Stored items
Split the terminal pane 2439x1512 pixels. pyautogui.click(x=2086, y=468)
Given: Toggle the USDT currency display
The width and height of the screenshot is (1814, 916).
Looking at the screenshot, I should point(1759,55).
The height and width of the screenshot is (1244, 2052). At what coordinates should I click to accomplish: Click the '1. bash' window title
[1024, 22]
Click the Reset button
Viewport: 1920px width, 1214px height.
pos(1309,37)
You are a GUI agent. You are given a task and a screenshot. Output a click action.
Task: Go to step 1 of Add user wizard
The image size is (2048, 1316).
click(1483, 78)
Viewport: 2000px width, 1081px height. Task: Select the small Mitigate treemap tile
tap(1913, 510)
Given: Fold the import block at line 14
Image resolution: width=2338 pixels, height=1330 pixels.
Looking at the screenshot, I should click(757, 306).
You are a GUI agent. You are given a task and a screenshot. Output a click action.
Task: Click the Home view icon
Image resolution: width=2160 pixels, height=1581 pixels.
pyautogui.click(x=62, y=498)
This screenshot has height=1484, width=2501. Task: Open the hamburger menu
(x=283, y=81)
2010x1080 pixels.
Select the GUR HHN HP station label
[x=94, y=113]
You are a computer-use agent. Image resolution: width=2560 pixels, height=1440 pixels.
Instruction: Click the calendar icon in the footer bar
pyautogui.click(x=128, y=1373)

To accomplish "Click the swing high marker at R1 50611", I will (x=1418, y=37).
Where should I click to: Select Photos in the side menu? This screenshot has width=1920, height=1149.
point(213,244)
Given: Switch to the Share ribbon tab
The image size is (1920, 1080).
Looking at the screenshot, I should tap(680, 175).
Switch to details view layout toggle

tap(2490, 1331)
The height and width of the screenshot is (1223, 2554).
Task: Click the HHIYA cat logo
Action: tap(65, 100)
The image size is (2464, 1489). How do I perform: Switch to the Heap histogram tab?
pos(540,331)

**Work instructions**: Every line of the data must be written out again word for word.

**Solved problem**:
Split the terminal pane 2439x1512 pixels. pyautogui.click(x=2086, y=468)
Given: Toggle the USDT currency display
The width and height of the screenshot is (1814, 916).
Looking at the screenshot, I should point(1759,55).
The height and width of the screenshot is (1244, 2052). At what coordinates should I click to accomplish: Click the '1. bash' window title
[1024, 22]
Click the Reset button
Viewport: 1920px width, 1214px height.
pos(1309,37)
You are a GUI agent. You are given a task and a screenshot. Output a click action.
Task: Go to step 1 of Add user wizard
The image size is (2048, 1316).
click(1483, 78)
Viewport: 2000px width, 1081px height. Task: Select the small Mitigate treemap tile
tap(1913, 510)
Given: Fold the import block at line 14
Image resolution: width=2338 pixels, height=1330 pixels.
Looking at the screenshot, I should click(757, 306).
You are a GUI agent. You are given a task and a screenshot. Output a click action.
Task: Click the Home view icon
Image resolution: width=2160 pixels, height=1581 pixels.
pyautogui.click(x=62, y=498)
This screenshot has height=1484, width=2501. Task: Open the hamburger menu
(x=283, y=81)
2010x1080 pixels.
Select the GUR HHN HP station label
[x=94, y=113]
You are a computer-use agent. Image resolution: width=2560 pixels, height=1440 pixels.
Instruction: Click the calendar icon in the footer bar
pyautogui.click(x=128, y=1373)

To accomplish "Click the swing high marker at R1 50611", I will (x=1418, y=37).
Where should I click to: Select Photos in the side menu? This screenshot has width=1920, height=1149.
point(213,244)
Given: Switch to the Share ribbon tab
The image size is (1920, 1080).
Looking at the screenshot, I should tap(680, 175).
Switch to details view layout toggle

tap(2490, 1331)
The height and width of the screenshot is (1223, 2554).
Task: Click the HHIYA cat logo
Action: tap(65, 100)
The image size is (2464, 1489). How do I perform: Switch to the Heap histogram tab?
pos(540,331)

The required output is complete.